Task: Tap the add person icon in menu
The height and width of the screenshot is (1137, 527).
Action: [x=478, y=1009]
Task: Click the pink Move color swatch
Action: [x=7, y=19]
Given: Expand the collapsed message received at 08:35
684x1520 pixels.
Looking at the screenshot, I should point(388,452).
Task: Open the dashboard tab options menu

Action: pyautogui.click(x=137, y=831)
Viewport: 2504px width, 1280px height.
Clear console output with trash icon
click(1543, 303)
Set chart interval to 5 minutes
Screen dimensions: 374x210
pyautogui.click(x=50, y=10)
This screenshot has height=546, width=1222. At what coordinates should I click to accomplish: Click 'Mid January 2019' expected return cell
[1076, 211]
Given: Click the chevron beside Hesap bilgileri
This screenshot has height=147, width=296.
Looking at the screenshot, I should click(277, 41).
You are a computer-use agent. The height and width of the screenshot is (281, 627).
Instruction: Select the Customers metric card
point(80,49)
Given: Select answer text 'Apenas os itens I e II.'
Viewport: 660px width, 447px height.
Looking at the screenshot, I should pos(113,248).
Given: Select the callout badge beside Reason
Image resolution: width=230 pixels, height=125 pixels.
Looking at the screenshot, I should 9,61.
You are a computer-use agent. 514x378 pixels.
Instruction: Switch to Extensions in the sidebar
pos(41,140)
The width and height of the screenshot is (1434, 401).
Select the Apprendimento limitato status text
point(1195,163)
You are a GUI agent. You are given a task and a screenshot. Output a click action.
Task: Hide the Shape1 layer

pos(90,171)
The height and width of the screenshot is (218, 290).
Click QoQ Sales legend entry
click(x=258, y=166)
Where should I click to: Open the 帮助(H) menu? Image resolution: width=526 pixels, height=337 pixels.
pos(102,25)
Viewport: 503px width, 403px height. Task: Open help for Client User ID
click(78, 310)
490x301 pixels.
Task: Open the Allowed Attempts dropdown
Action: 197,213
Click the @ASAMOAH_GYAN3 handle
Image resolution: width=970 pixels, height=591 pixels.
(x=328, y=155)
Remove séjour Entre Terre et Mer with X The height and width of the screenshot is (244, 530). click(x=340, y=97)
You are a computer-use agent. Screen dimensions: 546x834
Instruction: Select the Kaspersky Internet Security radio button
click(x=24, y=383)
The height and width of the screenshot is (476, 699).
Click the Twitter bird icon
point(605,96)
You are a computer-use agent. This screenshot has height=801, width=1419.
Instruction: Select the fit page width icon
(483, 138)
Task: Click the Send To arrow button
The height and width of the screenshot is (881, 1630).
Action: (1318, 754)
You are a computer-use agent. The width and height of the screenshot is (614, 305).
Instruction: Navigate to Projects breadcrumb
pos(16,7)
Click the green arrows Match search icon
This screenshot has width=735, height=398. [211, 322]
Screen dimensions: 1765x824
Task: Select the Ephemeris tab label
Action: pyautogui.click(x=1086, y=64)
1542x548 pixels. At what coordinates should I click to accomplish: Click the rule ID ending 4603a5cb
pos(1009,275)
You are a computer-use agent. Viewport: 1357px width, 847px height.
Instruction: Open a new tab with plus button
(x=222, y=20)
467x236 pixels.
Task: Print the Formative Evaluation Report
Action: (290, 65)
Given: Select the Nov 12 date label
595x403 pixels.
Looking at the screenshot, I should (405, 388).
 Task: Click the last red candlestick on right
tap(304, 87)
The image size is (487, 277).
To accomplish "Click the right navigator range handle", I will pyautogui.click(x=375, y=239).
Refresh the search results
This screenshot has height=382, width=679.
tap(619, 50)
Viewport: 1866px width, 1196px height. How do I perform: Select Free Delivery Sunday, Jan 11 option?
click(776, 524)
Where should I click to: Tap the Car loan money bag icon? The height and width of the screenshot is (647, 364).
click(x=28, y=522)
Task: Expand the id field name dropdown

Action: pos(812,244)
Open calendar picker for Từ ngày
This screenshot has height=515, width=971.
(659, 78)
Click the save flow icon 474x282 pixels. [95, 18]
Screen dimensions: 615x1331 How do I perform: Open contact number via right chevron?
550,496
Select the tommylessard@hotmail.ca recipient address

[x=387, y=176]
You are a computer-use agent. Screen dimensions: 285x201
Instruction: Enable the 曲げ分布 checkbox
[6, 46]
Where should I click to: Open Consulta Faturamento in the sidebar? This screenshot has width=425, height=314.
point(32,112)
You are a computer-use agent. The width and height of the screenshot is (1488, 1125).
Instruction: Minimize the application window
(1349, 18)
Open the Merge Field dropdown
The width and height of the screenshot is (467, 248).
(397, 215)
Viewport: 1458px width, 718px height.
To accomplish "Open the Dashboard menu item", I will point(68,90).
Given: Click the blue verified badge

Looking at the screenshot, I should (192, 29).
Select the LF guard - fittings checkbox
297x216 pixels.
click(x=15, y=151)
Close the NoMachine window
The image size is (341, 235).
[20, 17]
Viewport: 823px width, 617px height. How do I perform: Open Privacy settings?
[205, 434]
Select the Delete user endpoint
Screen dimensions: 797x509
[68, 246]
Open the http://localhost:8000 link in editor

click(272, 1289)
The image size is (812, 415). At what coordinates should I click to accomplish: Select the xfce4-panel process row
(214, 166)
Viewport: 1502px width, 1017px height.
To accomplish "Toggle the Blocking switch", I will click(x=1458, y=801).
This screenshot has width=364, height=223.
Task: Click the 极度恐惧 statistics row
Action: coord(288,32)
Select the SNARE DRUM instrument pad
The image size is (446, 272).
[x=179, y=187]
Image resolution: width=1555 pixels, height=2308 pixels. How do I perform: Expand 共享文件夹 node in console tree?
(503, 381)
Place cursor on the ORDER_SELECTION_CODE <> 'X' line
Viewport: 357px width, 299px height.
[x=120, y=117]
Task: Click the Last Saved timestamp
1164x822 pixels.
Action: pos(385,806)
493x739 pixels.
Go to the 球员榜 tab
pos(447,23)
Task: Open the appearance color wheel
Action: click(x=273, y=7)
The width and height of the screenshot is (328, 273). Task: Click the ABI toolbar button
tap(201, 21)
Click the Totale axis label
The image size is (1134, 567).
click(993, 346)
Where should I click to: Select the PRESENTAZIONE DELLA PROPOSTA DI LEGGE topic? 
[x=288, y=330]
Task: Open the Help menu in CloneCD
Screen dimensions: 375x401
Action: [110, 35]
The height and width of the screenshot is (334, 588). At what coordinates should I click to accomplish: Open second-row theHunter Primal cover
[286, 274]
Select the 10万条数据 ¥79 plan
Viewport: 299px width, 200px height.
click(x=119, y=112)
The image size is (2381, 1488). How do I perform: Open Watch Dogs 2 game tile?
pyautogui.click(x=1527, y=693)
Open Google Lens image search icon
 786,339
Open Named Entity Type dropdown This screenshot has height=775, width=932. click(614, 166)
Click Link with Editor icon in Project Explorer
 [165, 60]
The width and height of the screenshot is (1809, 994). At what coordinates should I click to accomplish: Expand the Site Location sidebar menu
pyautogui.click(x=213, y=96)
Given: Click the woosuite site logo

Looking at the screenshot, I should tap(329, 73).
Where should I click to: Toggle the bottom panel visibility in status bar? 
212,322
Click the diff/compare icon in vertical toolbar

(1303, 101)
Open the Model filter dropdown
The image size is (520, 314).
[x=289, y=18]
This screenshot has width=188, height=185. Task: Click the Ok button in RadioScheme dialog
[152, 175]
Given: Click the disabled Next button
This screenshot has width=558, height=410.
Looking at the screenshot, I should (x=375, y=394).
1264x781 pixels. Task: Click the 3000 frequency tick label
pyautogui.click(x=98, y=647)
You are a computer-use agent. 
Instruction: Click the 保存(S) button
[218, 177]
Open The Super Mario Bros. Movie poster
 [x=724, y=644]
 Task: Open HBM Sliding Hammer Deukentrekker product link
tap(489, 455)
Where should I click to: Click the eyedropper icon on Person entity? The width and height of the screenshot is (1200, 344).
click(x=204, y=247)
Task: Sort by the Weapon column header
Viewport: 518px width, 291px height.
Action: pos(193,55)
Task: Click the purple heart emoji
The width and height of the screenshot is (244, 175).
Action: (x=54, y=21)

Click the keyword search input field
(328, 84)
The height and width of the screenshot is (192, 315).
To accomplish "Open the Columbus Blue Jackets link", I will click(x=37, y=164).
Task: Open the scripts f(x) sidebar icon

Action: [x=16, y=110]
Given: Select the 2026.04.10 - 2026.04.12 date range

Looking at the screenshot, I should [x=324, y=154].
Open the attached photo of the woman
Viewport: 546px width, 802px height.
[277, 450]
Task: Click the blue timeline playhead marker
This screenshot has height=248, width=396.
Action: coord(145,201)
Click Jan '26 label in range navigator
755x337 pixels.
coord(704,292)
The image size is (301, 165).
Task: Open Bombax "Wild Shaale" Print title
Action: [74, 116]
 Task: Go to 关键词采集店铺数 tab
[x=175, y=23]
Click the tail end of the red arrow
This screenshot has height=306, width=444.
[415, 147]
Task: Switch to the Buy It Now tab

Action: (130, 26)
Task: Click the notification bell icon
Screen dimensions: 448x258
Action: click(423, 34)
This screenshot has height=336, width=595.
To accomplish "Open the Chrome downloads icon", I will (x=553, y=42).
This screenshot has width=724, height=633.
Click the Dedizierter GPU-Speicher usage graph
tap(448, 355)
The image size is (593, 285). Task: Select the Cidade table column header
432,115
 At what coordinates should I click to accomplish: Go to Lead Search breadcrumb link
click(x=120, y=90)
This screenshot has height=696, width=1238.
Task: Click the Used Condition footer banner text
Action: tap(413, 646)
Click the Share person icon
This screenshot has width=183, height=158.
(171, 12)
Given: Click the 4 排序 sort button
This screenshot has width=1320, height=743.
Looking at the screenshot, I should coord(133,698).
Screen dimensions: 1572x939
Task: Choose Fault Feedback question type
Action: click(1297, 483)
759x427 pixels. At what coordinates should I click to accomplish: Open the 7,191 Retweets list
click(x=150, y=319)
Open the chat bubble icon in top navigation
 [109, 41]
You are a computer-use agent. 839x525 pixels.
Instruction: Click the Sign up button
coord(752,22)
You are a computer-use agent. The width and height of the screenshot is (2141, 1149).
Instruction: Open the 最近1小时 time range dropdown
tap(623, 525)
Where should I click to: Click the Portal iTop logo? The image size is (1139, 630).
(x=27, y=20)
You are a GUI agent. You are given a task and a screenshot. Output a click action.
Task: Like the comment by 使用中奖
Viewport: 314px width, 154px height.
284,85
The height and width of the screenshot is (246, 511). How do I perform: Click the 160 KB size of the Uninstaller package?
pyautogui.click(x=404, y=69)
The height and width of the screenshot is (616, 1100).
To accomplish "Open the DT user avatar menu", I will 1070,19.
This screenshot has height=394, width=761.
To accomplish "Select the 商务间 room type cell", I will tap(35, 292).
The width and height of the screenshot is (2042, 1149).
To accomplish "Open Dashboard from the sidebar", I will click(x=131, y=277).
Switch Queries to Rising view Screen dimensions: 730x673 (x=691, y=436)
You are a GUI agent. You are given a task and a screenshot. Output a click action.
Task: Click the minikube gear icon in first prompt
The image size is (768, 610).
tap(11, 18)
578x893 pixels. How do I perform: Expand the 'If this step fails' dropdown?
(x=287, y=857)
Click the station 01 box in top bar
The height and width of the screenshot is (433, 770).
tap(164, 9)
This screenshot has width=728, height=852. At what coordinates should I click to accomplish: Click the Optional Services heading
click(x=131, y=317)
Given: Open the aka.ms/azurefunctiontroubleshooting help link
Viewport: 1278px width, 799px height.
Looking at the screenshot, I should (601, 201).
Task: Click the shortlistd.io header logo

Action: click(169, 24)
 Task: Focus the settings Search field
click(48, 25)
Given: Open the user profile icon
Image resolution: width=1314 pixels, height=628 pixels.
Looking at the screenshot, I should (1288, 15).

┄┄┄┄┄┄

— Task to carry out —
Write the records starting with the line that contains "493x739 pixels." and going on through the line that contains "pyautogui.click(x=1527, y=693)" as a JSON list of strings, one string for each line, with blank lines left out.

— Output below —
[
  "493x739 pixels.",
  "Go to the 球员榜 tab",
  "pos(447,23)",
  "Task: Open the appearance color wheel",
  "Action: click(x=273, y=7)",
  "The width and height of the screenshot is (328, 273). Task: Click the ABI toolbar button",
  "tap(201, 21)",
  "Click the Totale axis label",
  "The image size is (1134, 567).",
  "click(993, 346)",
  "Where should I click to: Select the PRESENTAZIONE DELLA PROPOSTA DI LEGGE topic? ",
  "[x=288, y=330]",
  "Task: Open the Help menu in CloneCD",
  "Screen dimensions: 375x401",
  "Action: [110, 35]",
  "The height and width of the screenshot is (334, 588). At what coordinates should I click to accomplish: Open second-row theHunter Primal cover",
  "[286, 274]",
  "Select the 10万条数据 ¥79 plan",
  "Viewport: 299px width, 200px height.",
  "click(x=119, y=112)",
  "The image size is (2381, 1488). How do I perform: Open Watch Dogs 2 game tile?",
  "pyautogui.click(x=1527, y=693)"
]